How to complete this task
Return every line from the one with "This screenshot has height=555, width=466." through the one with "Task: Click the info icon on Utilization card", inclusive, exactly as it appears below.

===== Extracted records =====

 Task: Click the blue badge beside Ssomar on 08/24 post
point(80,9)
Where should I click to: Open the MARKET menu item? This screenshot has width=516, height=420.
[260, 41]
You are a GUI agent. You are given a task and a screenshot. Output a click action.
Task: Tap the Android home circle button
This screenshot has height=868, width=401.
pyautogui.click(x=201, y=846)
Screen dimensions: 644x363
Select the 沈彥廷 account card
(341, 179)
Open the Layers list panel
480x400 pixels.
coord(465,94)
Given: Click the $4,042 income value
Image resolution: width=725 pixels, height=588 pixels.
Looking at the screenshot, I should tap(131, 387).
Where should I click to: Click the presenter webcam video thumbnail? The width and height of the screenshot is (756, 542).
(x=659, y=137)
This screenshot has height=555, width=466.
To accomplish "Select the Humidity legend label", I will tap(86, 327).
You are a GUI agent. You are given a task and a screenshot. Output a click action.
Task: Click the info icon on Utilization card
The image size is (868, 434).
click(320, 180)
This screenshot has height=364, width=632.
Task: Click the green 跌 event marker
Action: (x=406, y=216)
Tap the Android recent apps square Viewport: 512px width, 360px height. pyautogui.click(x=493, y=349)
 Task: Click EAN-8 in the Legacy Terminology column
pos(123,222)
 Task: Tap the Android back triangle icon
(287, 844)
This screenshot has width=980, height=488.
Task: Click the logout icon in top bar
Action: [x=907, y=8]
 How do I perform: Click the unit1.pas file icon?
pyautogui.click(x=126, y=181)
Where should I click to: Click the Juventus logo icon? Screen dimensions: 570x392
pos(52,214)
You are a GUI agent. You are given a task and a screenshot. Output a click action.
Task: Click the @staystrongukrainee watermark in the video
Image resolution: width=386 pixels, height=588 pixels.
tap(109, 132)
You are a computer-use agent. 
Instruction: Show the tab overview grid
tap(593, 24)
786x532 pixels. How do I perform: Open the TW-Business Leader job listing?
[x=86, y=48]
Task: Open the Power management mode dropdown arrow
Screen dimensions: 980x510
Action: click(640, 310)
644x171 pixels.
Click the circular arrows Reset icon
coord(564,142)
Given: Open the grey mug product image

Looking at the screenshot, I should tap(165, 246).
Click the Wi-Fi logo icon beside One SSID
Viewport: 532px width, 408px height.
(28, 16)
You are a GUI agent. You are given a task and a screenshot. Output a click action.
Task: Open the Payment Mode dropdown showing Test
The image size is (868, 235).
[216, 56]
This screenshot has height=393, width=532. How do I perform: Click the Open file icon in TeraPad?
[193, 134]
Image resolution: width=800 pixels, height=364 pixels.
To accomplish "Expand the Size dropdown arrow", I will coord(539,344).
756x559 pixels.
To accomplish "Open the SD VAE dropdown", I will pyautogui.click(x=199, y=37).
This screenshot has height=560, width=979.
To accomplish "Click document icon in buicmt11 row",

=====

Your response
This screenshot has height=555, width=466.
To accomplish "Select the Humidity legend label", I will tap(86, 327).
You are a GUI agent. You are given a task and a screenshot. Output a click action.
Task: Click the info icon on Utilization card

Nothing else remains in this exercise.